Durant l'absence du Cheikh, une légère altercation éclata entre quelques fuqaras. Rien de grave en apparence, mais un signe que l'harmonie spirituelle avait été troublée. À son retour, Cheikh Alawi interrogea son moqaddem sur les événements ayant eu lieu. Ce dernier, par pudeur ou sagesse, répondit simplement :
- « Tout est pour le mieux, Sidi. »
Le Cheikh, pourtant informé peu après de l’incident, ne réagit pas avec colère ni réprimande, au contraire, il adressa à son disciple une parabole saisissante :
- « Tu sais, sidi, à quoi tu ressembles par ton comportement ? »
- « Non, Sidi. »
- « Tu es à l’image du récipient "inâ" que les croyants utilisent pour se purifier de leurs souillures. »

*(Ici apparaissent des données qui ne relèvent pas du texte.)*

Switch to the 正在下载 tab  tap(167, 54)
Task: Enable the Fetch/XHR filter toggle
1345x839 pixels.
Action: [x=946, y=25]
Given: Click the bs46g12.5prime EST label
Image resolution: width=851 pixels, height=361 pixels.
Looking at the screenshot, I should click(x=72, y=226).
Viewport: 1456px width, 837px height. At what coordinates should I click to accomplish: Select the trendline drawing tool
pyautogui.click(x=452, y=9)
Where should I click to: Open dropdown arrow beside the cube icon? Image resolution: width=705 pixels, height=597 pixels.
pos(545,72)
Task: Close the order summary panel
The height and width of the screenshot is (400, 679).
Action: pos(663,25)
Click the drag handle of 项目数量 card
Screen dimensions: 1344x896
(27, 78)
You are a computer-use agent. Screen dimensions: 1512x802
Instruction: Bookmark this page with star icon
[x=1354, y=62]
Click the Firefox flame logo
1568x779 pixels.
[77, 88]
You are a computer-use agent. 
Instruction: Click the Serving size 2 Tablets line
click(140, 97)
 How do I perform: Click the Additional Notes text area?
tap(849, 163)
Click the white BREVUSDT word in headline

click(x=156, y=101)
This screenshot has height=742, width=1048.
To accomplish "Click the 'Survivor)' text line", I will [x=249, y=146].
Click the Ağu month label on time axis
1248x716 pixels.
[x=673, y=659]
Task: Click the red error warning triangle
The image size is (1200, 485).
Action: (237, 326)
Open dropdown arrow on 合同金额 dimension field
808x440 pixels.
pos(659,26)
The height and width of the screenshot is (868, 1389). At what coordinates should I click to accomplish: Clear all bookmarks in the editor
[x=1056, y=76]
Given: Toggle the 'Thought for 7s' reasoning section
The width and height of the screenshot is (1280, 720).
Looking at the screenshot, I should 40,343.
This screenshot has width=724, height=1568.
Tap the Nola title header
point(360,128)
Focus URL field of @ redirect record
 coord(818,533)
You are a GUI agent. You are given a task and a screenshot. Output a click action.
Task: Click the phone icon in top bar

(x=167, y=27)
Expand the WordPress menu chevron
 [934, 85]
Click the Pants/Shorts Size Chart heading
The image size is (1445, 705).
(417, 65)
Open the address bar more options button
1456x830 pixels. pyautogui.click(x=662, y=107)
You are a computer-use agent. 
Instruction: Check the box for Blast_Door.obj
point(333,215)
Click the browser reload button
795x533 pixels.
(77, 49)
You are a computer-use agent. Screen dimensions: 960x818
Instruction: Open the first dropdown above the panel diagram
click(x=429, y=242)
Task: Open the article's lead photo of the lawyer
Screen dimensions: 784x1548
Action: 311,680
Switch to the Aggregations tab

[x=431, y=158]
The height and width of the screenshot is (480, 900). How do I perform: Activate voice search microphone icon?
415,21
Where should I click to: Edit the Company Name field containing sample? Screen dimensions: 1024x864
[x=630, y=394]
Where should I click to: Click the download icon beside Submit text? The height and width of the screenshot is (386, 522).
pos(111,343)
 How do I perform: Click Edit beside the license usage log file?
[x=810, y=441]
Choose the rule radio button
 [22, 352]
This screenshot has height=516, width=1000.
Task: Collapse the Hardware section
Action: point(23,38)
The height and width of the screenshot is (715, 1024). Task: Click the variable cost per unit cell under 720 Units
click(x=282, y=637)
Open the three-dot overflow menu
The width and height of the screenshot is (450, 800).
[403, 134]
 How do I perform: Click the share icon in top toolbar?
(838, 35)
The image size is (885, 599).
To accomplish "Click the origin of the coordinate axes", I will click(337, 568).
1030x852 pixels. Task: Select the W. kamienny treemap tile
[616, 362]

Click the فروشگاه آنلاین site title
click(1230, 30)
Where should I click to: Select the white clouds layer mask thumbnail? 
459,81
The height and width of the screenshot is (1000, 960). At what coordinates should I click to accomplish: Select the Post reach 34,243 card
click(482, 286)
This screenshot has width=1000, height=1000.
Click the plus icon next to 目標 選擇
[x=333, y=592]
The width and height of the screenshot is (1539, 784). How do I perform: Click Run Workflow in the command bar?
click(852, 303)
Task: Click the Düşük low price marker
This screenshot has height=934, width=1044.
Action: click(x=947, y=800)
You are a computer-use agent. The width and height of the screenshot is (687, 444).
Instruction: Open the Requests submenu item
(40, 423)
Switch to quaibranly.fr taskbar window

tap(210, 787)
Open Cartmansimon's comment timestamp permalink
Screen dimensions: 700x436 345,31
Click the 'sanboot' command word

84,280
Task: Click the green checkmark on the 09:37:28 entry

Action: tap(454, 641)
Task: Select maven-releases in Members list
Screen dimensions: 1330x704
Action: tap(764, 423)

Ce mot, prononcé sans autre commentaire, avait profondément bouleversé le faqir, au point qu’il en pleurait chaque fois qu’il relatait cette anecdote, entraînant l’émotion de ceux qui l’écoutaient.
Dans cette histoire, le moqqadem choisit de taire les fautes mineures de ses frères, préférant préserver leur dignité plutôt que de rapporter leur faiblesse à leur maître. Cheikh Alawi, en homme de discernement, reconnaît ce geste et le valorise à travers une image subtile et puissante : celle du récipient d’ablution. Cet objet, apparemment banal, a en réalité une noble fonction : recueillir l'eau qui purifie les croyants. Il voit les souillures, mais ne les divulgue pas. Il porte l’eau, mais reste silencieux. Il est discret, fiable, essentiel.
Cette histoire illustre une valeur fondamentale dans la voie spirituelle soufie : la préservation des secrets et des fautes d’autrui, non par hypocrisie, mais par miséricorde et pudeur. Celui qui agit ainsi devient comme un récipient de purification : utile, discret, digne de confiance.
La vraie grandeur ne réside pas dans la dénonciation des défauts, mais dans la capacité à les couvrir avec compassion. Celui qui cache les défauts de son frère participe à sa purification. Et c’est ainsi qu’il s’élève lui-même, en se rendant digne de porter l’eau de la miséricorde divine.
Dans l’absence du maître, un trouble a surgi,
Mais un cœur fidèle n’en a rien dit.
Il couvrit les fautes d’un voile de lumière,
Préservant l’honneur, calmant la poussière.
Le Cheikh, instruit sans mot ni cri,
Lui dit : "Tu es comme l’inâ, discret et béni.
"Tu contiens l’eau qui purifie, sans bruit,
Et recueilles la faute sans en faire un fruit."
Mieux vaut un silence qui élève les âmes,
Qu’un mot jeté qui attise les flammes.
Ainsi chemine celui qui voit,
La beauté dans la pudeur, la force dans la foi.
Inspiré du récit de Mohammed Sayeh (disciple du Cheikh Alawi), rapporté par son fils Ali.